Agility in infrastructure is achieved through:
- Providing good visiblity on the infrastructure you have
- Eliminating bottlenecks to adding / changing your environments
- Minimizing complexity
- Being able to adapt quickly to changing business needs
- Having a high level of communication and visibility across all those involved in delivering software to end users
Many operations teams already track assets in various places. Some keep standard configuration files and checklists they use for consistency. Others have scripted common tasks in their daily operations work. But not all do these sorts of things. And even if they do, manual work ends up being the biggest bottleneck of all. The Path to Agility® requires finding straightforward, consistent ways to communicate, control, and automate your infrastructure management.
Infrastructure as Code
While not necessarily new, there has been some disruptive change in recent years led by the growing popularity of tools like Chef and Puppet. Similar tools, such as CFEngine have been around much longer in different incarnations both inspiring the newer generation of tools and greatly evolving in their own ways. The combination of these types of tools with the rapidly expanding selection of virtualization and cloud tools.
The philosophy is simple, with the support of the right tools a team can create configuration files and scripts (code) that describe what their infrastructure should look like and how to go about creating it. This code can be executed to provision systems, configure and install dependencies, deploy applications, take inventory of what is deployed, and keep things consistent.
As Jesse Robins once described, the goal is to:
Enable the reconstruction of the business from nothing but a source code repository, an application data backup, and bare metal resources.

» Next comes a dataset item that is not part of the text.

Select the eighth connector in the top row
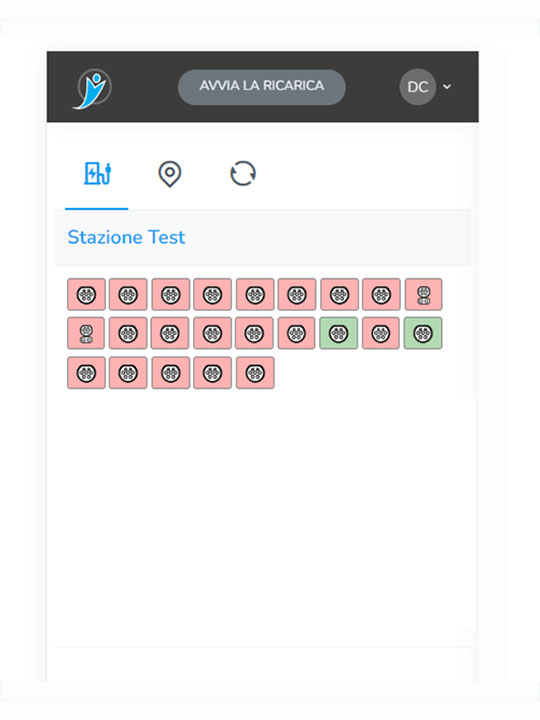540x720 pixels. 381,294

Such an approach to managing infrastructure isn’t limited to servers either. Some groups use it to help keep developer, tester, or other types of desktop machines up to date with the latest tools/configuration a team needs. When you have only a few machines to manage such an approach is neat. When you have hundreds or thousands it becomes essential.
Hopefully, this has piqued your interest or brought awareness to how we include infrastructure in our assessment of agility and waste. As always, don’t solve a problem you don’t have. But if infrastructure issues are affecting your team and you have identified the bottlenecks stay aware of your options.
We will follow up with additional posts in this series on Infrastructure Agility with looks at DevOps and a closer look at tools like Chef and Puppet.